Jamieson Stadium
- Interactive map of Jamieson Stadium
- Full name: Jamieson Stadium
- Location: Greensboro, North Carolina
- Owner: Guilford County Schools
- Capacity: 10,000

Construction
- Opened: 1949

Tenants
- Greensboro College (NCAA) Grimsley High School (NCHSAA)

= Jamieson Stadium =

Stadium in Greensboro, North Carolina

Jamieson Stadium is a stadium located on the campus of Grimsley High School in Greensboro, North Carolina. It opened in 1949 and was constructed largely from private funding sources. It was a dream of, and named for, Coach Bob Jamieson, who coached at Greensboro High (later renamed Grimsley High) from 1933-1975. The first game played at the stadium was the also the first annual North Carolina Coaches Association's East-West All Star Game, started by Coach Jamieson to help fund the Association's coaching clinic.

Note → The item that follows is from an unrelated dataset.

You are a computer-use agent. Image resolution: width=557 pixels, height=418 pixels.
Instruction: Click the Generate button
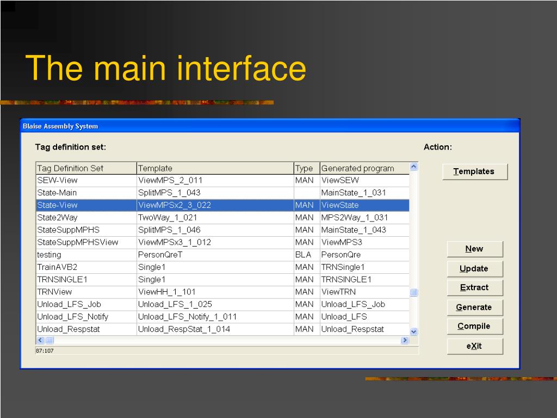(474, 307)
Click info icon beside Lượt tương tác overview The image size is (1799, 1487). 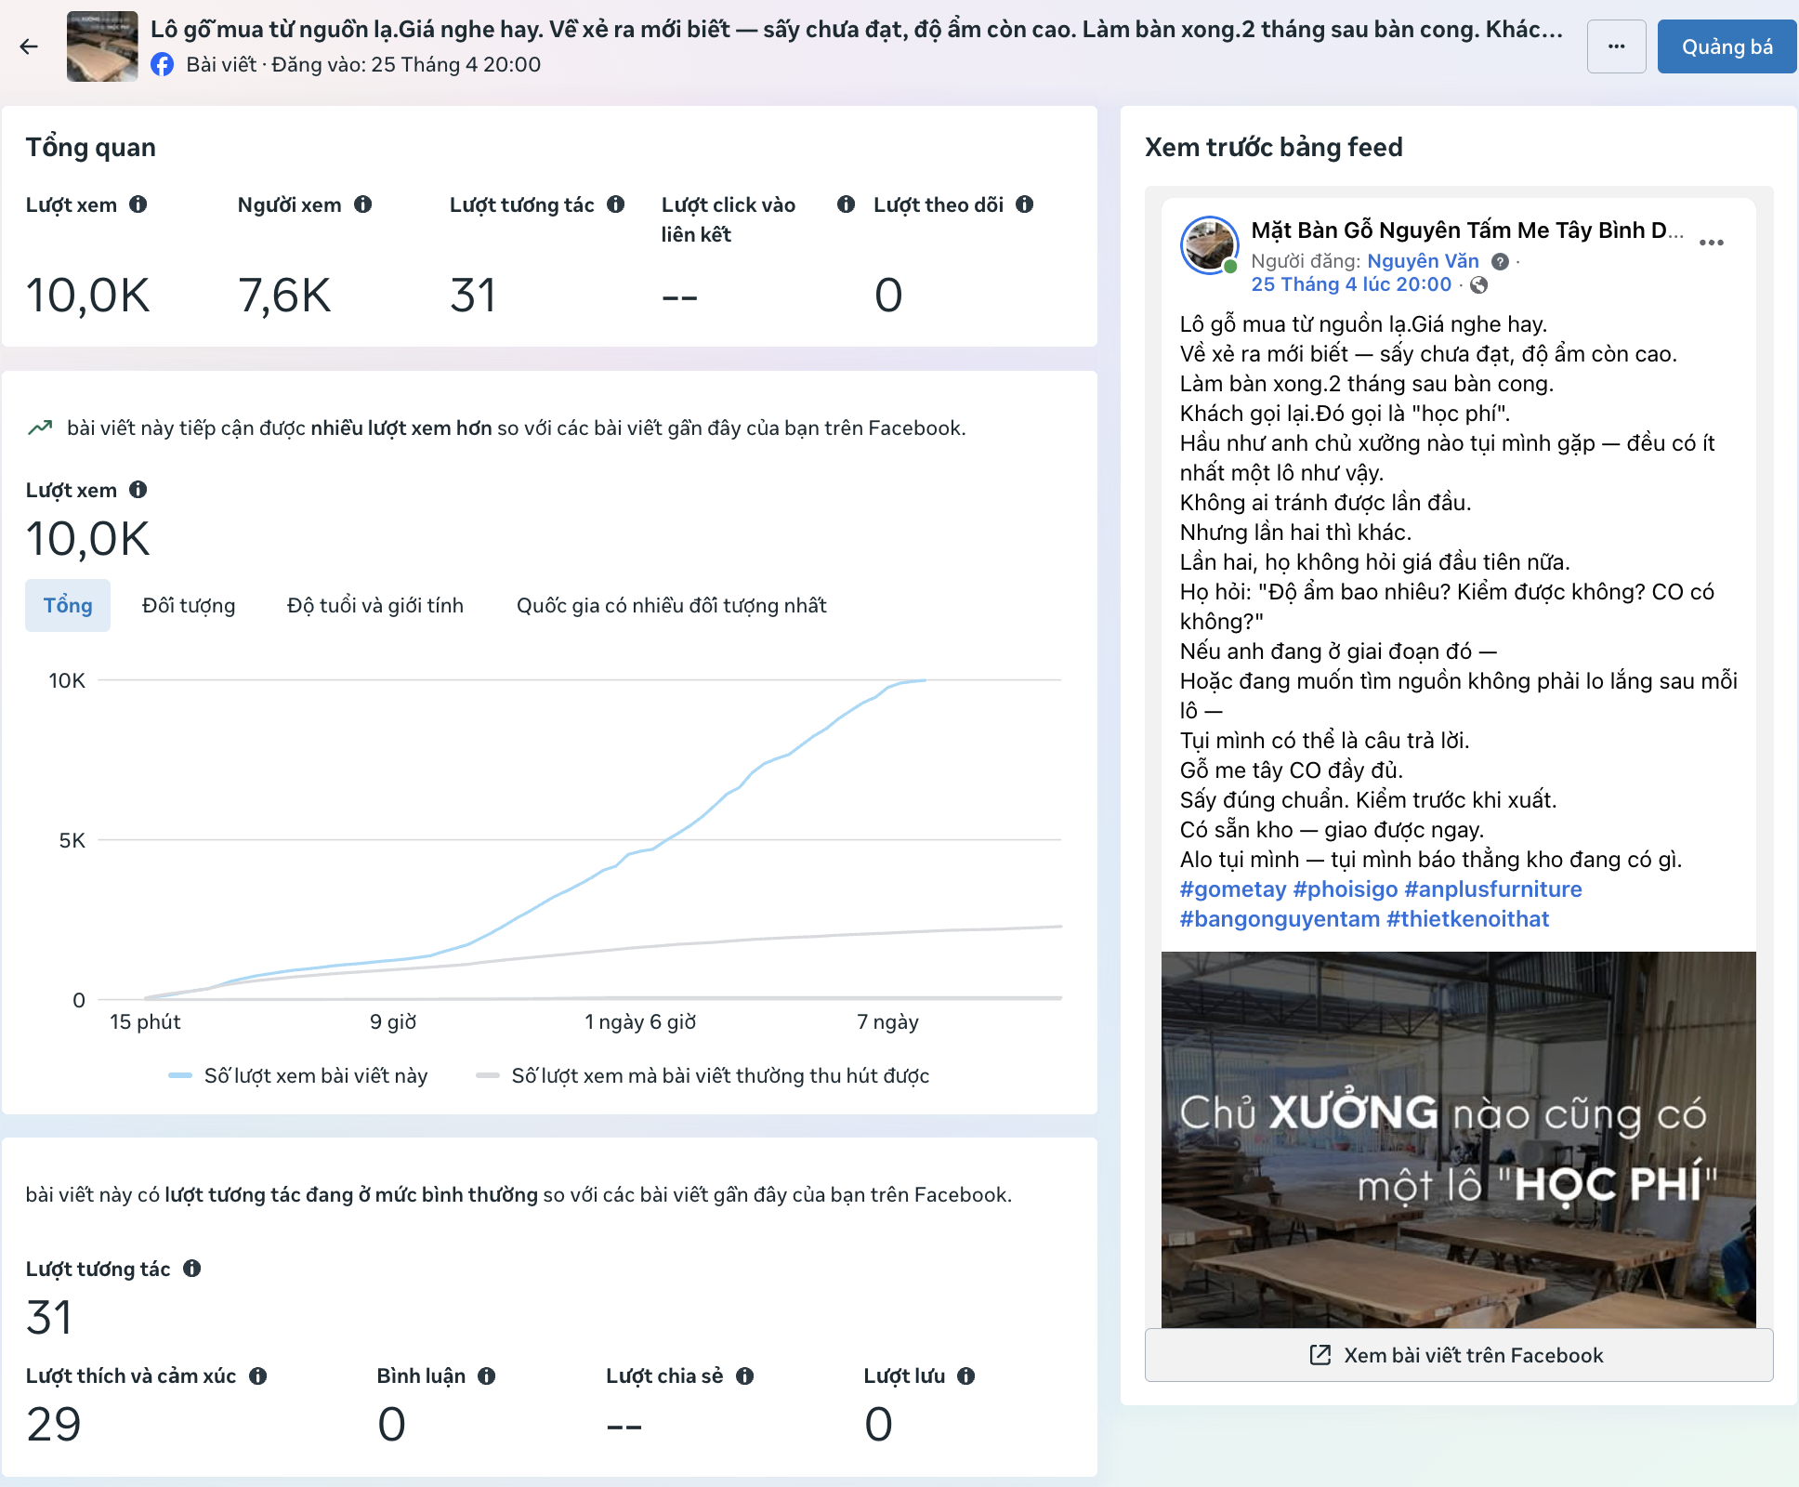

A plaque at the entrance to the stadium, erected for re-dedication ceremonies honoring Jamieson when he retired in 1975, has these words inscribed on it:
"Robert B. Jamieson Stadium, named in honor of Coach Bob, whose dedication and devotion as teacher, coach, athletic director and community leader during the years 1933-75 have forever endeared him to the hearts of his players, students, and the citizens of Greensboro."
Wooden bleachers were replaced with aluminum bleachers in 1989 in order to make sure it kept its status as one of the best high school football stadiums in the state.

It is primarily used for American football and Soccer, and is the home field of Grimsley High School and Greensboro College. Various sources report the stadium's seating capacity between 10,000-12,000 people. The stadium is horseshoe-shaped with the field house sitting at the open end and two largely symmetrical, slightly curved grandstands with pressboxes stretching from endzone-to-endzone joined together by a grassy hill, also used as a seating area.

The 6-lane running track around the field, which was longer than a standard running track, and the shot-put area beyond the southern goalpost, was removed in 2013. A small section of the track straightaway behind the field house remains and is used for storage. The original field house remains intact and in apparent use but its condition is unknown. Due to its size and the lack of large outdoor performing venues in the area, the stadium has been used for community events such as the annual 4th of July Fireworks with the Greensboro Symphony Orchestra.